▶ [Work to do]
**a)** From the book description below, set down the passage starting with "Politics, Poetics, and" and going on through "late Qing Dynasty.", word for word.
**b)** Answer each question from the book description below:
(i) In what year did Emperor Guangxu order the reforms?
(ii) What period of Chinese history did the xianyuan model come from?
(iii) What rights did the women reformers demand?

▶ [Quoted passage]

## START

Politics, Poetics, and Gender in Late Qing China
In 1898, Qing dynasty emperor Guangxu ordered a series of reforms to correct the political, economic, cultural, and educational weaknesses exposed by China's defeat by Japan in the First Sino-Japanese War. The "Hundred Day's Reform" has received a great deal of attention from historians who have focused on the well-known male historical actors, but until now the Qing women reformers have received almost no consideration. In this book, historian Nanxiu Qian reveals the contributions of the active, optimistic, and self-sufficient women reformers of the late Qing Dynasty.
Qian examines the late Qing reforms from the perspective of Xue Shaohui, a leading woman writer who openly argued against male reformers' approach that subordinated women's issues to larger national concerns, instead prioritizing women's self-improvement over national empowerment. Drawing upon intellectual and spiritual resources from the freewheeling, xianyuan (worthy ladies) model of the Wei-Jin period of Chinese history (220–420) and the culture of women writers of late imperial China, and open to Western ideas and knowledge, Xue and the reform-minded members of her social and intellectual networks went beyond the inherited Confucian pattern in their quest for an ideal womanhood and an ideal social order. Demanding equal political and educational rights with men, women reformers challenged leading male reformers' purpose of achieving national "wealth and power," intending instead to unite women of all nations in an effort to create a just and harmonious new world.

## END

▶ [Material]
## START

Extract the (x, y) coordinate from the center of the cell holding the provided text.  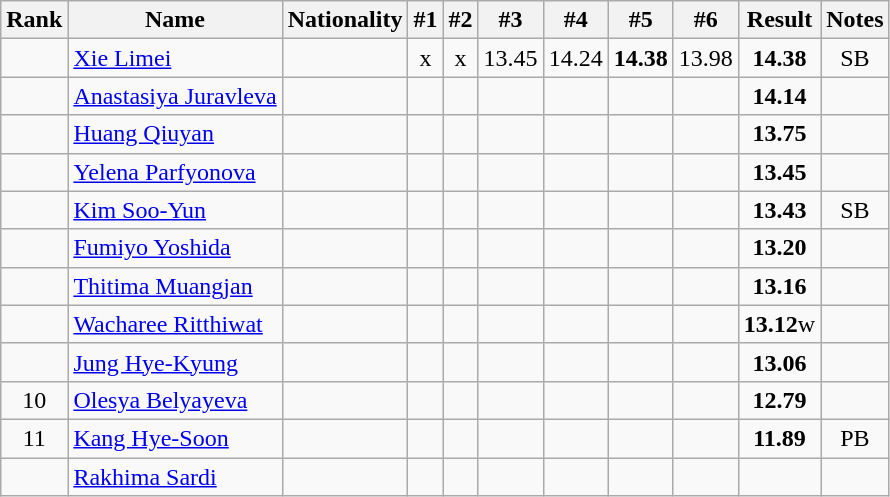
PB (855, 438)
#3 (510, 20)
#1 (426, 20)
Xie Limei (175, 58)
Yelena Parfyonova (175, 172)
14.24 (576, 58)
Fumiyo Yoshida (175, 248)
Name (175, 20)
13.20 (779, 248)
11 (34, 438)
13.12w (779, 324)
13.98 (706, 58)
Wacharee Ritthiwat (175, 324)
14.14 (779, 96)
Rank (34, 20)
Notes (855, 20)
#6 (706, 20)
Result (779, 20)
Olesya Belyayeva (175, 400)
#5 (640, 20)
Rakhima Sardi (175, 477)
10 (34, 400)
Anastasiya Juravleva (175, 96)
12.79 (779, 400)
11.89 (779, 438)
13.43 (779, 210)
#4 (576, 20)
13.16 (779, 286)
13.06 (779, 362)
Kim Soo-Yun (175, 210)
Jung Hye-Kyung (175, 362)
Nationality (345, 20)
Thitima Muangjan (175, 286)
13.75 (779, 134)
Kang Hye-Soon (175, 438)
Huang Qiuyan (175, 134)
#2 (460, 20)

## END

▶ [Solutions]
**a)**
Politics, Poetics, and Gender in Late Qing China
In 1898, Qing dynasty emperor Guangxu ordered a series of reforms to correct the political, economic, cultural, and educational weaknesses exposed by China's defeat by Japan in the First Sino-Japanese War. The "Hundred Day's Reform" has received a great deal of attention from historians who have focused on the well-known male historical actors, but until now the Qing women reformers have received almost no consideration. In this book, historian Nanxiu Qian reveals the contributions of the active, optimistic, and self-sufficient women reformers of the late Qing Dynasty.

**b)**
(i) 1898
(ii) The Wei-Jin period (220–420)
(iii) Political and educational rights equal to men's